All lines below containing "will" are to be listed.
SUPPLIED MATERIAL START
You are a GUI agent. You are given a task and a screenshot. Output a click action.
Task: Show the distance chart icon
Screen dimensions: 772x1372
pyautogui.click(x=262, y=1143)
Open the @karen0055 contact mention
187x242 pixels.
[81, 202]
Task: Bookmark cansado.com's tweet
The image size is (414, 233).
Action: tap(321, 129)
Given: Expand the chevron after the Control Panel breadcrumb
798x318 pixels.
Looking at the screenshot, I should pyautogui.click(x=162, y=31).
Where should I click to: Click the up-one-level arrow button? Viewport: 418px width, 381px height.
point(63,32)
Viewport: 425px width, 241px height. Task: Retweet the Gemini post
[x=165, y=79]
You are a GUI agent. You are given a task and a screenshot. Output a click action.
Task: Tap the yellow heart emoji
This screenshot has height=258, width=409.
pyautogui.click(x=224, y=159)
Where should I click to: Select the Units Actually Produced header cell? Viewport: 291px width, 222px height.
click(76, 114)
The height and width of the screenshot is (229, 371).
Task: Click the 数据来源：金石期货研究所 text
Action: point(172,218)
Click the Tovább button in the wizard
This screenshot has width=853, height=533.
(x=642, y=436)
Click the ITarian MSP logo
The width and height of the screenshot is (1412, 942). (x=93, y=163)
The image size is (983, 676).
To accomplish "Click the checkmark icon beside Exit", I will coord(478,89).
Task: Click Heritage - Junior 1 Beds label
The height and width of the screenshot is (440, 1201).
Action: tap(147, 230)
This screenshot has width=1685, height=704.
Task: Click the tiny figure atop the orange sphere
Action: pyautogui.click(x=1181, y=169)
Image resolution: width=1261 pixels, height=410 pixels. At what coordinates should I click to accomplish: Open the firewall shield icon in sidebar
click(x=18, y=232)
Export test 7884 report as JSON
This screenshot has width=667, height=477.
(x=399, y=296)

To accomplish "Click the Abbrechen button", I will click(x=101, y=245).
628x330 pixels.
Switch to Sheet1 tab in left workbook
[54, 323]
SUPPLIED MATERIAL END
WRITTEN SOLUTION:
To accomplish "Click the checkmark icon beside Exit", I will coord(478,89).
To accomplish "Click the Abbrechen button", I will click(x=101, y=245).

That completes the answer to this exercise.